### Given text
The study of biometrics in the IT technology area relates to authentication techniques – which means Keyless Entry Systems‘am I who I say I am?’

Biometrics looks for biological characteristics, for example a fingerprint that can be automatically referenced and validated from a database of fingerprints.

In over 140 years of fingerprint comparison worldwide, no two fingerprints have ever been found to be alike, including identical twins! And, our fingerprints remain unchanged throughout our life.

It’s all in the detail

Fingerprint identification involves comparing the pattern of ridges and furrows on the fingertips, as well as the minutiae points (ridge characteristics that occur when a ridge ends or splits into two) of a specimen print with a database of prints on file.

Fingerprint scanners use these features (pattern of ridges and furrows) to analyse the unique fingerprints of the users.

The processing has three primary roles: enrolment, searching and finally verification or acceptance of the fingerprint.

The capturing of the fingerprint image from the sensor is critical. This is because when a user places their finger on the scanner it has to be consistent.

The lighting needs to be right and the scanner has to be up to the task or the scan will be rejected.

Once your finger has been scanned the verification process has several techniques to match fingerprints, these include:

  • Correlation-based matching – in correlation-based fingerprint matching, the template and query fingerprint images are spatially correlated to estimate the degree of similarity between them.
  • Minutiae-based matching – each minutia is represented by a fixed number of attributes such as the location, orientation, type and other local information.
  • Pattern/Ridge feature-based matching – using the ridge features of your fingerprint it analyses the differences between the two and compares it to the database.

Want to know more?

Here’s how the process works with a simple optical scanner.

  1. A row of LEDs scans bright light onto the locks scanner surface that your finger is pressed onto.
  2. The quality of the image will vary according to how you’re pressing, how clean your fingers are, how clean the scanning surface is, the light level in the room and so on.
  3. Reflected light bounces back from your finger, onto a charge-coupled device (CCD) or complementary metal–oxide–semiconductor (CMOS) image sensor.
  4. The longer this image-capture process takes, the brighter the image formed on the image sensor.
  5. An algorithm tests whether the image is too light or too dark. If so, an audible beep or LED indicator alerts the user to try the scan again
  6. If the image is acceptable, another algorithm tests the level of detail, depending on the scan function outlined above (correlation, minutiae or ridged), typically by counting the number of ridges and making sure there are alternate light and dark. If the scanned image fails this test, the user will get an audible beep or LED indicator to try the scan again.
  7. If the image passes the two tests, the scanner signals that the image is recognized by the lock and the lock will retract the dead locks.

### Required work
a – According to the text on fingerprint biometrics, for how many years have fingerprints been compared worldwide without two ever being found alike?
b – From the text on fingerprint biometrics, copy word for word the passage starting at "It’s all in" and ending at "to be consistent.".

### Material supplied
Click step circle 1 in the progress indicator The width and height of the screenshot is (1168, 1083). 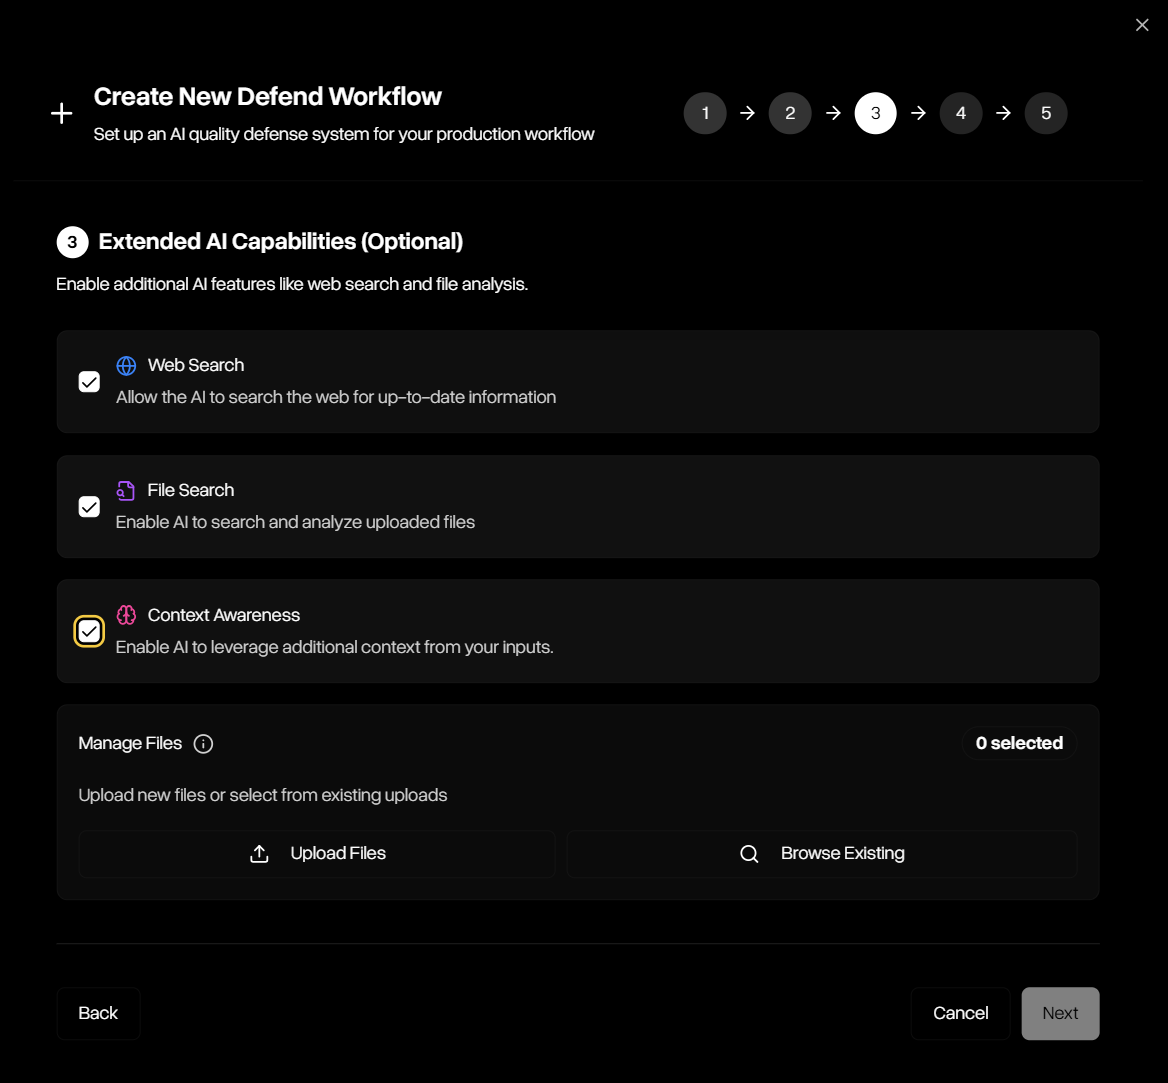pyautogui.click(x=705, y=113)
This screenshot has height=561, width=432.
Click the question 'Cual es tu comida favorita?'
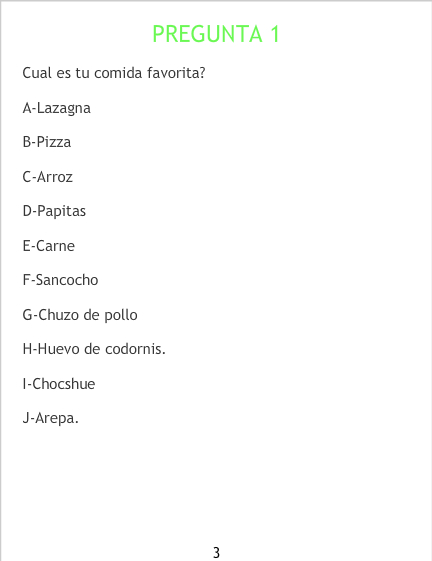click(x=114, y=73)
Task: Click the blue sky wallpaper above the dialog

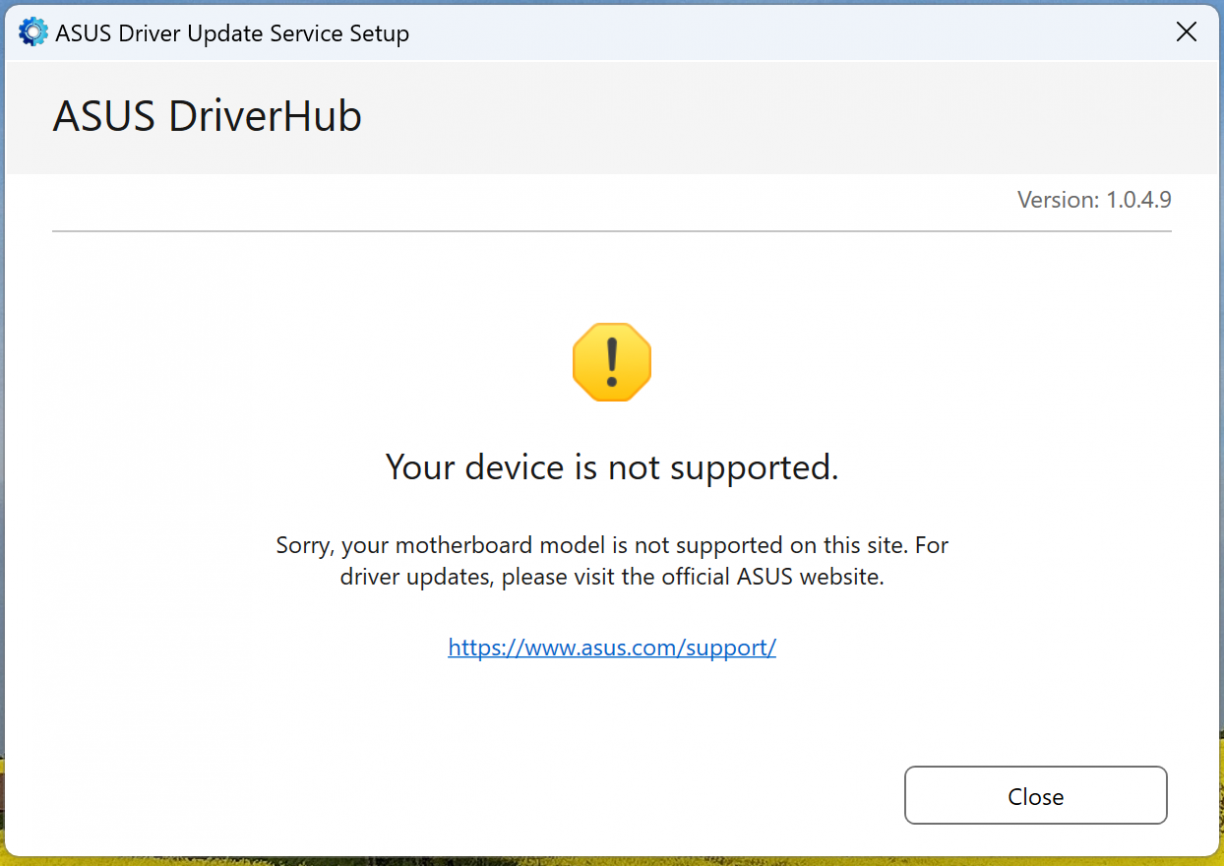Action: tap(600, 2)
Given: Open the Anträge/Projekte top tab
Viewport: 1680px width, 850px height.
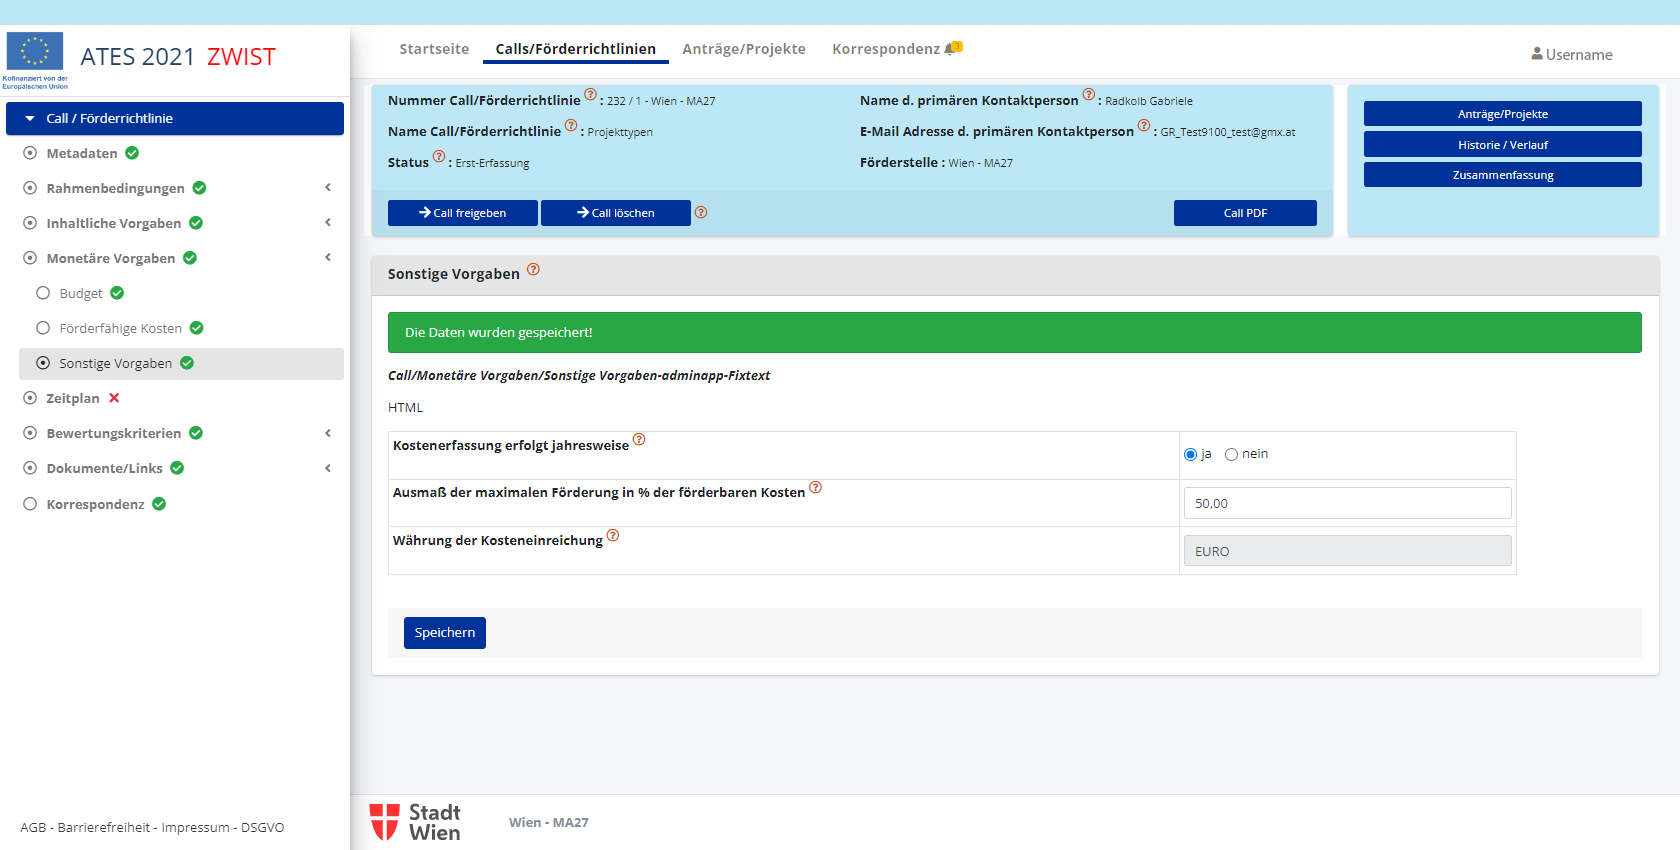Looking at the screenshot, I should (743, 49).
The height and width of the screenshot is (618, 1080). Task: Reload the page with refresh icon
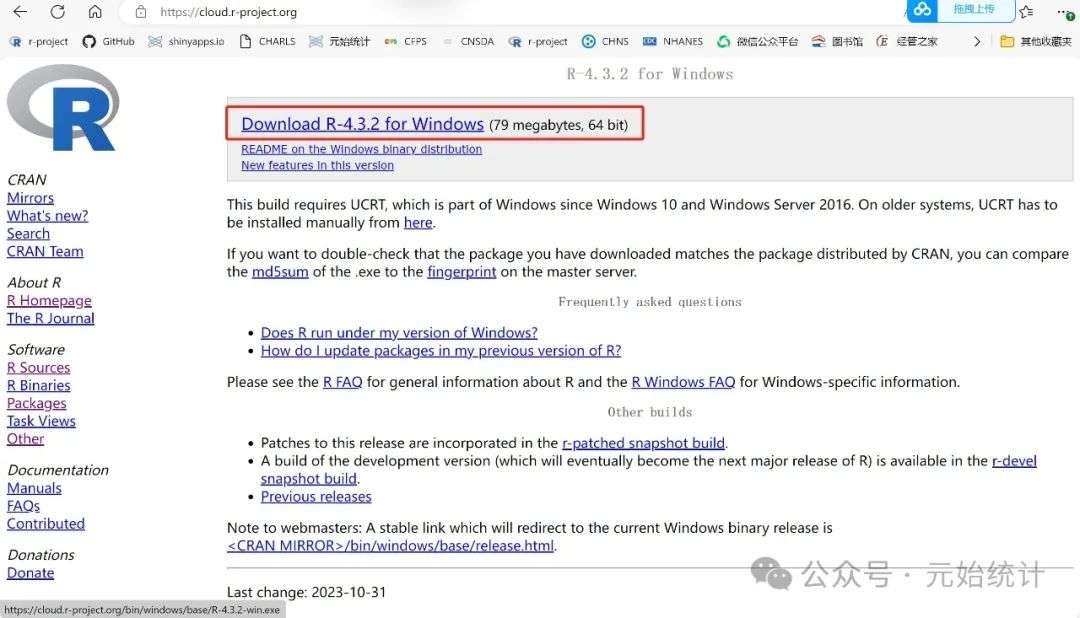pos(57,12)
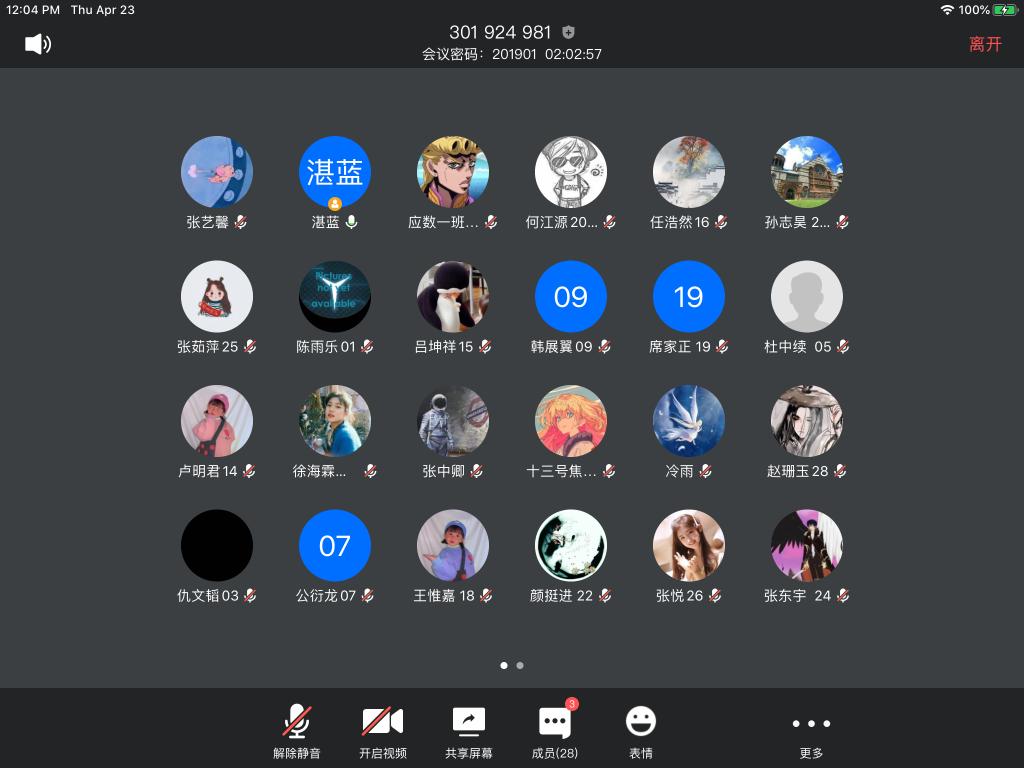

### Solutions to the problems
a – Over 140 years.

b –
It’s all in the detail

Fingerprint identification involves comparing the pattern of ridges and furrows on the fingertips, as well as the minutiae points (ridge characteristics that occur when a ridge ends or splits into two) of a specimen print with a database of prints on file.

Fingerprint scanners use these features (pattern of ridges and furrows) to analyse the unique fingerprints of the users.

The processing has three primary roles: enrolment, searching and finally verification or acceptance of the fingerprint.

The capturing of the fingerprint image from the sensor is critical. This is because when a user places their finger on the scanner it has to be consistent.